▸ **Extrait du texte**

Pourquoi avoir choisi ce nom, Pravda ?
Mac : Pravda, ça veut dire la vérité en russe, donc voilà, c’est un mot super fort, un peu provocateur, c’est pour ça qu’on l’a choisi, et pour plein d’autres raisons.
Sue : Et il finit en "a" comme les groupes de métal aussi…
Pour ceux qui ne vous connaissent pas encore, comment décririez-vous votre style musical ?
Sue : Punk rock électro. Punk parce que c’est des formats très courts, un peu "do it yourself", électro parce que c’est fait avec un ordinateur et rock parce que c’est nos influences !
Serez-vous encore deux ce soir sur scène ou le batteur viendra vous rejoindre ?
Mac : C’est pas vraiment un batteur en fait. Avant, sur la boite à rythmes, on avait demandé à mon pote Boris de venir jouer du charleston, c’est d’ailleurs ce qui se passe sur l’album. Mais Boris, il vit sa vie là, il fait un peu de vidéo, et plein de choses.
Sue : Il n’avait plus le temps de nous suivre en fait.
Pas de trio envisagé donc ?
Sue : C’est envisageable… On a déjà joué avec un batteur sur scène et c’était autre chose, c’était super.
Mac : On a un pote qui vient parfois jouer du tambourin sur scène, mais c’est que des surprises comme ça…
On parle souvent de provocation à votre propos…
Mac : Ben déjà quand tu fais de la musique, tu espères provoquer des réactions quand même, si tu fais de la musique pour que les gens s’endorment, t’es mal parti… Nous on fait de la musique pour réveiller les gens, pour être fun…
Sue : On avait un peu envie de remuer les choses parce qu’on trouvait qu’on s’endormait un peu musicalement en France. On n’écoutait pas beaucoup de musique française parce que c’était pas très excitant. On voulait faire un truc fun et changer un peu la donne en France. C’est un peu ambitieux ce que je dis, mais au moins faire le contrepied de la chanson française, juste un truc où on a envie de bouger la tête et de s’éclater. Et puis aussi parler de sexe, de drogue et de rock’n’roll, qui sont des thèmes rock.
Mac : On s’emmerdait vraiment à l’époque, au tout début des années 2000. Donc voilà on a fait Pravda et on a fait la musique qu’on aurait voulu entendre, avec des paroles aussi en français, et qui décapent.
Sue : C’était notre but.
Mac : Après, l’idée c’était de faire des fêtes à la maison et de mettre nos propres disques pour pouvoir danser dessus.
Sue : On glissait des maquettes à nous dans la playlist, sans dire que c’était nous et on voyait les réactions, mais ça faisait pas de bide…
Vous faites partie de l’héritage new wave, vous avez repris un morceau de Miss Kittin & The Hacker, "Frank Sinatra", avez-vous eu des réactions de leur part ?

▸ **Données fournies**
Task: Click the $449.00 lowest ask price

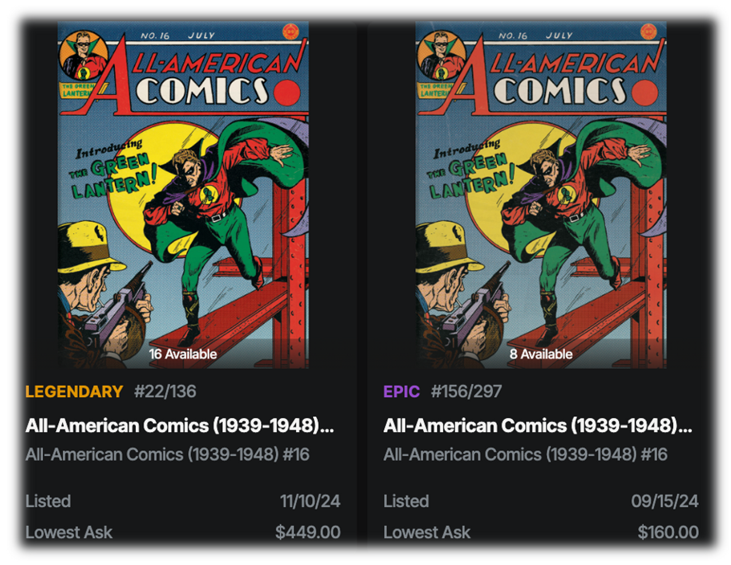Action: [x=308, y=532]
* * *
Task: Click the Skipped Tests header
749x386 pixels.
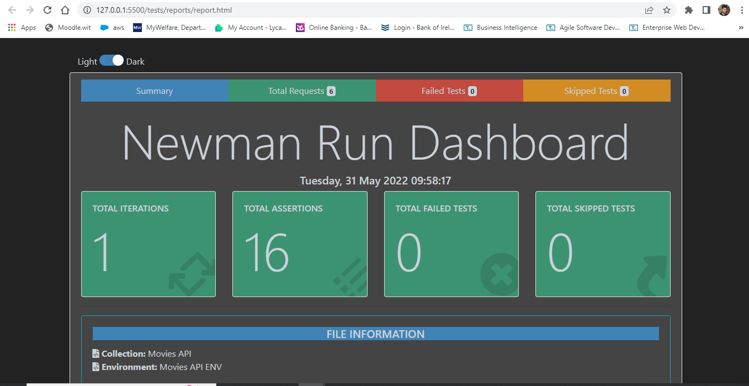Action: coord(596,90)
==
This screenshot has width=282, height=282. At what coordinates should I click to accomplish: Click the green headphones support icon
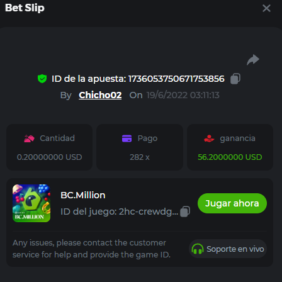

▸ **Exercices à traiter**
(1) D'après l'entretien avec le groupe Pravda, que signifie le mot « pravda » en russe ?
(2) Restituez sous forme de liste numérotée les lignes des enregistrements, en partant de celle qui contient « Task: Click the Skipped Tests header » et en allant jusqu'à celle qui contient « Action: coord(596,90) », ces deux lignes comprises. Laissez de côté les lignes vides et les images.

▸ **Réponses par exercice**
(1) Il signifie « la vérité ».

(2)
1. Task: Click the Skipped Tests header
2. 749x386 pixels.
3. Action: coord(596,90)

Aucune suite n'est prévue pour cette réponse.